* About this task *
Reproduce every line of the listing below exactly.

---- Dataset extract

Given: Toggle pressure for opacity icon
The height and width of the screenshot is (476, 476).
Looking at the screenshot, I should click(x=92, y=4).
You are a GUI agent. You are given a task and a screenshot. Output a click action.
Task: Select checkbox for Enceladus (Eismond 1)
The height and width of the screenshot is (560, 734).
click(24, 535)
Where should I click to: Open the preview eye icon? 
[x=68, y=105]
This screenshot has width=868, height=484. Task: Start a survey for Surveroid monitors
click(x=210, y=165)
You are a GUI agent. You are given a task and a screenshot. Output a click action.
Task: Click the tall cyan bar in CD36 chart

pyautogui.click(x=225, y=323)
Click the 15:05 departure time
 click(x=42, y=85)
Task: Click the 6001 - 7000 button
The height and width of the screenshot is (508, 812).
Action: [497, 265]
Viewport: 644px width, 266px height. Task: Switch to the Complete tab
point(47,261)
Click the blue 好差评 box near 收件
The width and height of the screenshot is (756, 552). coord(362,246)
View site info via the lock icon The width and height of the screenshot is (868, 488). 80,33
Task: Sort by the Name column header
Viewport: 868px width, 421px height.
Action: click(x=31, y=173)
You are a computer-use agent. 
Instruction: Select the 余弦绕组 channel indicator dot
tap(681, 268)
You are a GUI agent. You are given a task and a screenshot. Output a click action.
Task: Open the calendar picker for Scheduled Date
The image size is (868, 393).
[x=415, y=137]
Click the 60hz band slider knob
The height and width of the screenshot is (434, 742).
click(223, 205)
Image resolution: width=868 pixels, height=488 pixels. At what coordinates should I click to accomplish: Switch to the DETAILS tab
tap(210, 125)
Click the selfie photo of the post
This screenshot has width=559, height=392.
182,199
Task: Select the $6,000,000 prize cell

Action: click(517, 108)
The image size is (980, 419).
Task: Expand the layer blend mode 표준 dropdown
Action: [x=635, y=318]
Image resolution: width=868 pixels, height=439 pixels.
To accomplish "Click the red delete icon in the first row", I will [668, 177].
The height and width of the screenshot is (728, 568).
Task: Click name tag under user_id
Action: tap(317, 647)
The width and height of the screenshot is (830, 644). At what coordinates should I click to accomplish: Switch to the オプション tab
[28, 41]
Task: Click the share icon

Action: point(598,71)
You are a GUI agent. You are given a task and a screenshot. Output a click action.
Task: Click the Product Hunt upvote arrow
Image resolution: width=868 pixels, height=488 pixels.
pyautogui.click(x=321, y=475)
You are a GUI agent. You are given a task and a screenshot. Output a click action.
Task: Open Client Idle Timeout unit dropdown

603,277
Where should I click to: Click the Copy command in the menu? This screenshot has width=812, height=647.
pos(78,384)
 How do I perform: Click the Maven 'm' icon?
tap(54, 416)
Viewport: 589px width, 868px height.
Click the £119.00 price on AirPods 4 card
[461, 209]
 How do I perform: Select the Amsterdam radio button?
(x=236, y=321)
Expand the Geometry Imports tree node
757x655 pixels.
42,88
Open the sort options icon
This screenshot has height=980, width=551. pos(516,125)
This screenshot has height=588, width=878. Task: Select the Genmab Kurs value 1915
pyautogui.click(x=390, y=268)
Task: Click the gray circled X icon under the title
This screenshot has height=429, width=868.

--------

* Exercise result *
Given: Toggle pressure for opacity icon
The height and width of the screenshot is (476, 476).
Looking at the screenshot, I should click(x=92, y=4).
You are a GUI agent. You are given a task and a screenshot. Output a click action.
Task: Select checkbox for Enceladus (Eismond 1)
The height and width of the screenshot is (560, 734).
click(24, 535)
Where should I click to: Open the preview eye icon? 
[x=68, y=105]
This screenshot has width=868, height=484. Task: Start a survey for Surveroid monitors
click(x=210, y=165)
You are a GUI agent. You are given a task and a screenshot. Output a click action.
Task: Click the tall cyan bar in CD36 chart

pyautogui.click(x=225, y=323)
Click the 15:05 departure time
 click(x=42, y=85)
Task: Click the 6001 - 7000 button
The height and width of the screenshot is (508, 812).
Action: [497, 265]
Viewport: 644px width, 266px height. Task: Switch to the Complete tab
point(47,261)
Click the blue 好差评 box near 收件
The width and height of the screenshot is (756, 552). coord(362,246)
View site info via the lock icon The width and height of the screenshot is (868, 488). 80,33
Task: Sort by the Name column header
Viewport: 868px width, 421px height.
Action: click(x=31, y=173)
You are a computer-use agent. 
Instruction: Select the 余弦绕组 channel indicator dot
tap(681, 268)
You are a GUI agent. You are given a task and a screenshot. Output a click action.
Task: Open the calendar picker for Scheduled Date
The image size is (868, 393).
[x=415, y=137]
Click the 60hz band slider knob
The height and width of the screenshot is (434, 742).
click(223, 205)
Image resolution: width=868 pixels, height=488 pixels. At what coordinates should I click to accomplish: Switch to the DETAILS tab
tap(210, 125)
Click the selfie photo of the post
This screenshot has width=559, height=392.
182,199
Task: Select the $6,000,000 prize cell

Action: click(517, 108)
The image size is (980, 419).
Task: Expand the layer blend mode 표준 dropdown
Action: [x=635, y=318]
Image resolution: width=868 pixels, height=439 pixels.
To accomplish "Click the red delete icon in the first row", I will [668, 177].
The height and width of the screenshot is (728, 568).
Task: Click name tag under user_id
Action: tap(317, 647)
The width and height of the screenshot is (830, 644). At what coordinates should I click to accomplish: Switch to the オプション tab
[28, 41]
Task: Click the share icon

Action: point(598,71)
You are a GUI agent. You are given a task and a screenshot. Output a click action.
Task: Click the Product Hunt upvote arrow
Image resolution: width=868 pixels, height=488 pixels.
pyautogui.click(x=321, y=475)
You are a GUI agent. You are given a task and a screenshot. Output a click action.
Task: Open Client Idle Timeout unit dropdown

603,277
Where should I click to: Click the Copy command in the menu? This screenshot has width=812, height=647.
pos(78,384)
 How do I perform: Click the Maven 'm' icon?
tap(54, 416)
Viewport: 589px width, 868px height.
Click the £119.00 price on AirPods 4 card
[461, 209]
 How do I perform: Select the Amsterdam radio button?
(x=236, y=321)
Expand the Geometry Imports tree node
757x655 pixels.
42,88
Open the sort options icon
This screenshot has height=980, width=551. pos(516,125)
This screenshot has height=588, width=878. Task: Select the Genmab Kurs value 1915
pyautogui.click(x=390, y=268)
Task: Click the gray circled X icon under the title
This screenshot has height=429, width=868.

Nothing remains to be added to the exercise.